Candidato aceita pena de morte e não a defende? Passos diz que sim

Líder do PSD afirma à TSF que André Ventura "não defendeu pena de morte". Mas candidato a Loures diz compreender quem a aplica.

O presidente do PSD afirmou esta quinta-feira que o candidato do partido a Loures "não defendeu a pena de morte", quando André Ventura diz compreender quem a defende e questiona quem se lhe opõe.

Na entrevista à TSF, Pedro Passos Coelho declarou que André Ventura "não defendeu a pena de morte" e que o PSD também "não defende a pena de morte. Ponto final".

Esta afirmação contrasta com o que a generalidade dos observadores e atores políticos - mesmo do PSD, como Luís Marques Mendes - interpretou das declarações de André Ventura: uma defesa clara da pena de morte, pelo menos no plano pessoal.

"Não me choca que um terrorista que mate quarenta mulheres e crianças num centro comercial seja executado pelo Estado. Entre o não me chocar e o ser a favor vai um passo gigante", referiu há dias André Ventura, no jornal i, sobre o que é uma matéria de princípio.

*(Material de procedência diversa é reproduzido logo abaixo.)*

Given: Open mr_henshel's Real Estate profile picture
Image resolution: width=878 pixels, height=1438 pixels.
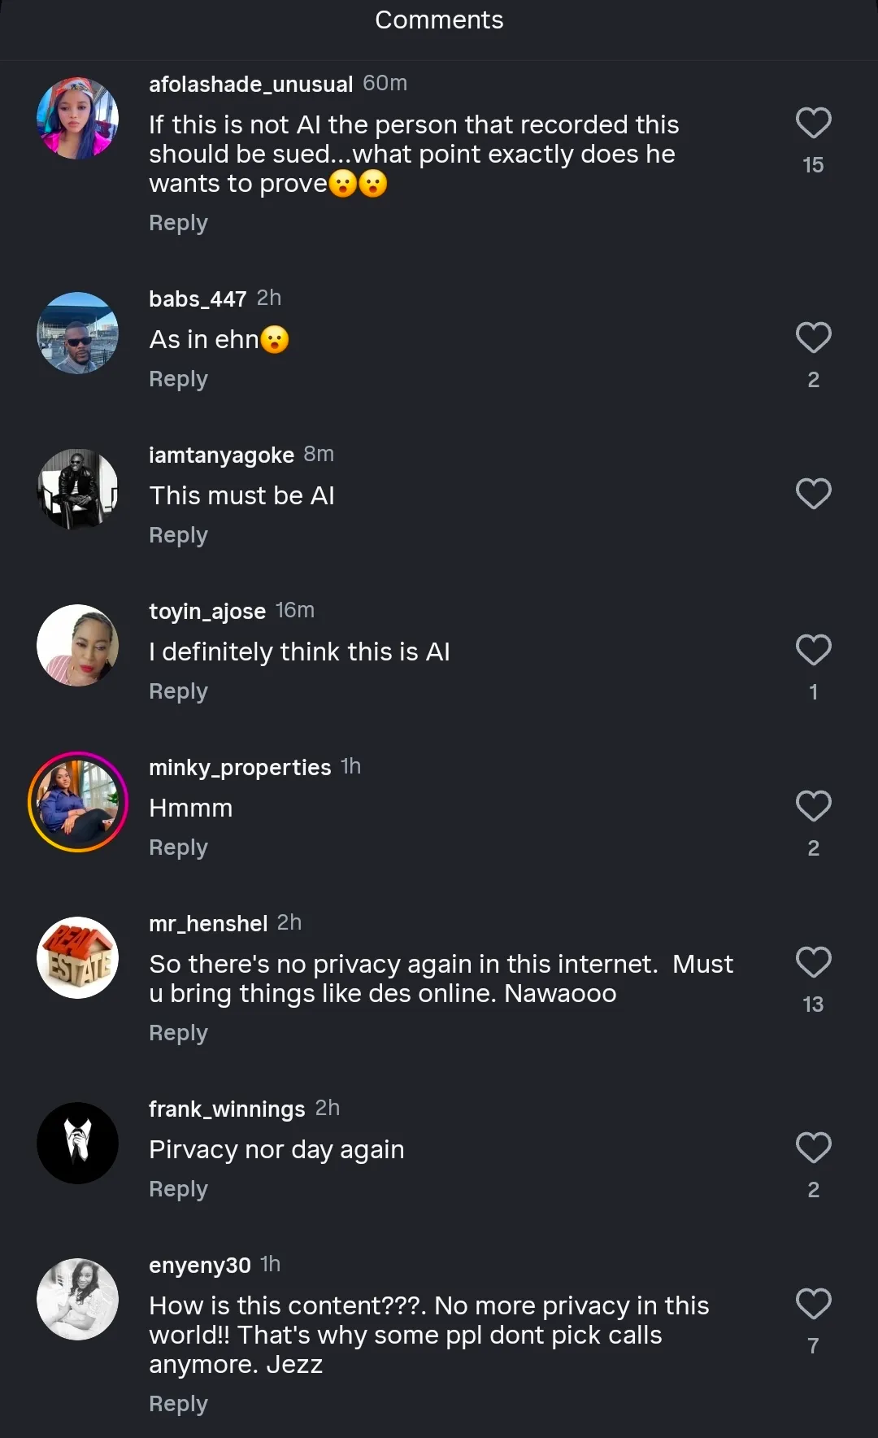Looking at the screenshot, I should [x=78, y=957].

"Se os nossos militares têm legitimidade para matar o maior número de terroristas possível nas suas bases no Médio Oriente, porque não o podem fazer os tribunais [...]?", questionou ainda André Ventura, no Correio da Manhã.

Ainda ao jornal i, André Ventura lembrou que "várias democracias avançadas a aplicam ou preveem na sua legislação" e, acrescentou, "até o catecismo da Igreja Católica admite, em alguns casos, a pena de morte".